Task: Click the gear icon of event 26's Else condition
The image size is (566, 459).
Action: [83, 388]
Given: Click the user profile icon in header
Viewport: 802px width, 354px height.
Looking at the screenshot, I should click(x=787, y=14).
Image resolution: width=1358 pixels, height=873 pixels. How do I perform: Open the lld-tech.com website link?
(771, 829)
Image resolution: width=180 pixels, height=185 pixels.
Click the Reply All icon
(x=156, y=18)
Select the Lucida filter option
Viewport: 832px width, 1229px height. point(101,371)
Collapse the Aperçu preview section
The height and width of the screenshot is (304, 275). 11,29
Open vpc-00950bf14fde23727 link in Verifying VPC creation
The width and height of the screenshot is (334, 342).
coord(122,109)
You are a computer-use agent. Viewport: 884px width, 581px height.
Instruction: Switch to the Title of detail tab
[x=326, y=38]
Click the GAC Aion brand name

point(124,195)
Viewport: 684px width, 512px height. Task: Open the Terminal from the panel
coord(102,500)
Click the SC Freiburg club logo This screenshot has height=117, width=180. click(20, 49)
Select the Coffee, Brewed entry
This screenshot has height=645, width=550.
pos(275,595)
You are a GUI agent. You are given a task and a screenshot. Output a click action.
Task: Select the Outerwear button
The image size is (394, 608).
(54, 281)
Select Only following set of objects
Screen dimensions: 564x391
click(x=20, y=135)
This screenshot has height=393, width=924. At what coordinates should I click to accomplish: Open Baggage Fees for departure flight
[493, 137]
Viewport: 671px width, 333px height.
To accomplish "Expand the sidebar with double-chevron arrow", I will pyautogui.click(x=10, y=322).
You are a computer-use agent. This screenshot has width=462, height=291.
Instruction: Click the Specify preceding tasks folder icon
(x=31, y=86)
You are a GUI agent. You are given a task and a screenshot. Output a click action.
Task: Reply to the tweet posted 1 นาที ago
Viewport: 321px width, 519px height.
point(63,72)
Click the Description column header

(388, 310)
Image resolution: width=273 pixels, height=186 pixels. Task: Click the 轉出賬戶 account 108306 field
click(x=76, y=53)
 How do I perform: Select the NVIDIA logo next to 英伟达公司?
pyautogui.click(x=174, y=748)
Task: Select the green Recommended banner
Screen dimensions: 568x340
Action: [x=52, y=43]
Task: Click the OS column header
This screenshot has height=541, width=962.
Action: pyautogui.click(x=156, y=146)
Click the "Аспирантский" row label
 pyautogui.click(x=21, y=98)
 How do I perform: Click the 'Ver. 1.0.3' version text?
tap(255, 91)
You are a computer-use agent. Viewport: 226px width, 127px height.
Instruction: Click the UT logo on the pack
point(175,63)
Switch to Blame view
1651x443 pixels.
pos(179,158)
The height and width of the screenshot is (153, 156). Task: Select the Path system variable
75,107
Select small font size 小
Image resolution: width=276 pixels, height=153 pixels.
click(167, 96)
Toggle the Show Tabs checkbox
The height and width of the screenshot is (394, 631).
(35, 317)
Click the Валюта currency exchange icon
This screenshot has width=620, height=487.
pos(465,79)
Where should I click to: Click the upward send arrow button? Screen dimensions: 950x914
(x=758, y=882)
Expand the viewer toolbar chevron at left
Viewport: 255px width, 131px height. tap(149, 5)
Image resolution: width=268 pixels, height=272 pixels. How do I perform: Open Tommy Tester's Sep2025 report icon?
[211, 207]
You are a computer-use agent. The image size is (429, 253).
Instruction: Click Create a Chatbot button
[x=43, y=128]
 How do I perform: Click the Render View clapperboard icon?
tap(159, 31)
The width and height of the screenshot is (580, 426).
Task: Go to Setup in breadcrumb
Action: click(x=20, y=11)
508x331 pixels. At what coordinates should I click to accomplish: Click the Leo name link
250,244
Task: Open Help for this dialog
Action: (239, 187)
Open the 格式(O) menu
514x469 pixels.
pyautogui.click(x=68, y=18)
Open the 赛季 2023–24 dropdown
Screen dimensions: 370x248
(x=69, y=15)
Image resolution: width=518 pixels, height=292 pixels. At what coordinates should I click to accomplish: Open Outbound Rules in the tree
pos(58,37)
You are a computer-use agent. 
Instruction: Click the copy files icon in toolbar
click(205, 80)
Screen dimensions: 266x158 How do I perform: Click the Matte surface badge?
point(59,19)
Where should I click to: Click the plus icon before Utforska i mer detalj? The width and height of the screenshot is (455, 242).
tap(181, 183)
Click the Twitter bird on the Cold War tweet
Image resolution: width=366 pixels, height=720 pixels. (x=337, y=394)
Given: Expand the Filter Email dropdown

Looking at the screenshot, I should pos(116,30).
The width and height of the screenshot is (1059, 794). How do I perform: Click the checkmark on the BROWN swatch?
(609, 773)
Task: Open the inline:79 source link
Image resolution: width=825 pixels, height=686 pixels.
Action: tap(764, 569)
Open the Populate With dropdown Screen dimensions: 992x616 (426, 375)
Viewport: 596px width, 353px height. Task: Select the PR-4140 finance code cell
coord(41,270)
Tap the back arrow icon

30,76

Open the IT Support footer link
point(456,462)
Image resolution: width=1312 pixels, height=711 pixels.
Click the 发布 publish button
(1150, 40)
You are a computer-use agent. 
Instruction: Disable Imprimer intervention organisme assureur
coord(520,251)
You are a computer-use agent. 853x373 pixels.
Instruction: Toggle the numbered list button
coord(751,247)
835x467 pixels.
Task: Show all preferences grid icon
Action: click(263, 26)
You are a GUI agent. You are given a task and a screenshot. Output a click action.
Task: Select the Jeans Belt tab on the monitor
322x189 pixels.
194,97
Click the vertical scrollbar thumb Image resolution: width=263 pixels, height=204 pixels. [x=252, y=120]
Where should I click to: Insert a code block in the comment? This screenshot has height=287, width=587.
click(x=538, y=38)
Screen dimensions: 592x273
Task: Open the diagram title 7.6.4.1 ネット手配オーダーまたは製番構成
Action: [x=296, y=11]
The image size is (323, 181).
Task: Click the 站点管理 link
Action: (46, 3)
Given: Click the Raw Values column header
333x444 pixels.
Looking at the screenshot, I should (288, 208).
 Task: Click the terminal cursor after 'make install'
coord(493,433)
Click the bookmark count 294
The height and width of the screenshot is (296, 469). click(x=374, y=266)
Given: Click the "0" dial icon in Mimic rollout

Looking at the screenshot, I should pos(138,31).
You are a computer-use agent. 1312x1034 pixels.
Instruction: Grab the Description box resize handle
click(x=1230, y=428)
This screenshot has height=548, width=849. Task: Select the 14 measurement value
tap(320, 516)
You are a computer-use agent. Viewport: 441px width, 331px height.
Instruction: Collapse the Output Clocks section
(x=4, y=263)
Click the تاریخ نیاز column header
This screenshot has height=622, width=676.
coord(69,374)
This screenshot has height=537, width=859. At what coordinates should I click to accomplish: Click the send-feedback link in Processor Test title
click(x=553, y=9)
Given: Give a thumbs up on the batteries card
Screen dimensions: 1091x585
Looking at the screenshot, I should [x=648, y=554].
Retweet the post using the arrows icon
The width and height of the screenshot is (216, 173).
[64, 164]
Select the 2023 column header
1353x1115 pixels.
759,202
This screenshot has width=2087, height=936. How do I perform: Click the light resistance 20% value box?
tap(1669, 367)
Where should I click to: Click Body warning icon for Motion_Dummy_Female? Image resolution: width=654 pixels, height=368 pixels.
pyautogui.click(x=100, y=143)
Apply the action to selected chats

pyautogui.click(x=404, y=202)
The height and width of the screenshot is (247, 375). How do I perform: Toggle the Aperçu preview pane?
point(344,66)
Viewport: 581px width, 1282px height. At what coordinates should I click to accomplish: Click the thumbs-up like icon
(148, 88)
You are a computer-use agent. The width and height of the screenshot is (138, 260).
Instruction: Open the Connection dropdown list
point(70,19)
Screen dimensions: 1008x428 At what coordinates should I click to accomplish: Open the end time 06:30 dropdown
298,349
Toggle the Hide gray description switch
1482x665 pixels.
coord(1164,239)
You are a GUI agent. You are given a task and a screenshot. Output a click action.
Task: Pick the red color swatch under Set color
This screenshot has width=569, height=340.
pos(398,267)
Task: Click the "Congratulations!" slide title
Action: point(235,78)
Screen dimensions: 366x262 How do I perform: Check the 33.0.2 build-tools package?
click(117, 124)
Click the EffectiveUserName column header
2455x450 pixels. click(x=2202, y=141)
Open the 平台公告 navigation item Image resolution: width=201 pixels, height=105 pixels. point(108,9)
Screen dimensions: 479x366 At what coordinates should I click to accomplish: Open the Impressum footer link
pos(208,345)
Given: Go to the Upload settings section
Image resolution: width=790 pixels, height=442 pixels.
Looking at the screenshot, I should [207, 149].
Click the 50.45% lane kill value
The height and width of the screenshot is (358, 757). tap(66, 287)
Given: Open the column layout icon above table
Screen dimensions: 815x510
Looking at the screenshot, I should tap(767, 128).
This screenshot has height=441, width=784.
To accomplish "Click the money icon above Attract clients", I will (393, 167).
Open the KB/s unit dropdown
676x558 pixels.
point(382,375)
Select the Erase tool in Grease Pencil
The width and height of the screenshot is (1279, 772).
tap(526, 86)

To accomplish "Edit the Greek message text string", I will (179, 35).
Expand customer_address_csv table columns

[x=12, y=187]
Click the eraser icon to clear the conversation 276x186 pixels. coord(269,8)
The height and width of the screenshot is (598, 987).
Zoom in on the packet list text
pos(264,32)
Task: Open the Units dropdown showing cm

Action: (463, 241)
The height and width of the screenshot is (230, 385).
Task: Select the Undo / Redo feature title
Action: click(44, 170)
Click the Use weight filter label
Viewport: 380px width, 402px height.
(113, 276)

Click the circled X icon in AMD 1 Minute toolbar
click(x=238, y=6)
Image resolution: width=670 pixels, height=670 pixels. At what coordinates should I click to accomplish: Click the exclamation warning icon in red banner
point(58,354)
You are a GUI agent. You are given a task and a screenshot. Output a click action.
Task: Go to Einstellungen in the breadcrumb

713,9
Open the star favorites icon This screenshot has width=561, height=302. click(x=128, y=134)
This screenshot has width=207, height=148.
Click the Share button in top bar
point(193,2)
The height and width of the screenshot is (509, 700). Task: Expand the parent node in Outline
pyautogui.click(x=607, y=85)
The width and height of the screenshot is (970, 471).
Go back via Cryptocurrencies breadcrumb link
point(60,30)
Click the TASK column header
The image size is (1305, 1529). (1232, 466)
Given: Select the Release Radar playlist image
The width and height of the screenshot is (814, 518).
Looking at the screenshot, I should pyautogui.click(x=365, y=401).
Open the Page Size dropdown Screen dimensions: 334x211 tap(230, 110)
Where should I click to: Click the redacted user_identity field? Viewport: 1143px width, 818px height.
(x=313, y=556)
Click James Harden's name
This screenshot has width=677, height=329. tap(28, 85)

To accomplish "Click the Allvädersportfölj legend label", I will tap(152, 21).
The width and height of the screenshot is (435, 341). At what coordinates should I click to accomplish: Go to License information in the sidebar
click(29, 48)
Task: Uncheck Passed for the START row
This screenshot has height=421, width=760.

## WHAT YOU NEED TO DO
From the material above, retype precisely the lines between the line holding "Where should I click to: Insert" and the line holding "Retweet the post using the arrows icon", inclusive, and nothing beyond them.

## RESULT BELOW
Where should I click to: Insert a code block in the comment? This screenshot has height=287, width=587.
click(x=538, y=38)
Screen dimensions: 592x273
Task: Open the diagram title 7.6.4.1 ネット手配オーダーまたは製番構成
Action: [x=296, y=11]
The image size is (323, 181).
Task: Click the 站点管理 link
Action: (46, 3)
Given: Click the Raw Values column header
333x444 pixels.
Looking at the screenshot, I should (288, 208).
 Task: Click the terminal cursor after 'make install'
coord(493,433)
Click the bookmark count 294
The height and width of the screenshot is (296, 469). click(x=374, y=266)
Given: Click the "0" dial icon in Mimic rollout

Looking at the screenshot, I should pos(138,31).
You are a computer-use agent. 1312x1034 pixels.
Instruction: Grab the Description box resize handle
click(x=1230, y=428)
This screenshot has height=548, width=849. Task: Select the 14 measurement value
tap(320, 516)
You are a computer-use agent. Viewport: 441px width, 331px height.
Instruction: Collapse the Output Clocks section
(x=4, y=263)
Click the تاریخ نیاز column header
This screenshot has height=622, width=676.
coord(69,374)
This screenshot has height=537, width=859. At what coordinates should I click to accomplish: Click the send-feedback link in Processor Test title
click(x=553, y=9)
Given: Give a thumbs up on the batteries card
Screen dimensions: 1091x585
Looking at the screenshot, I should [x=648, y=554].
Retweet the post using the arrows icon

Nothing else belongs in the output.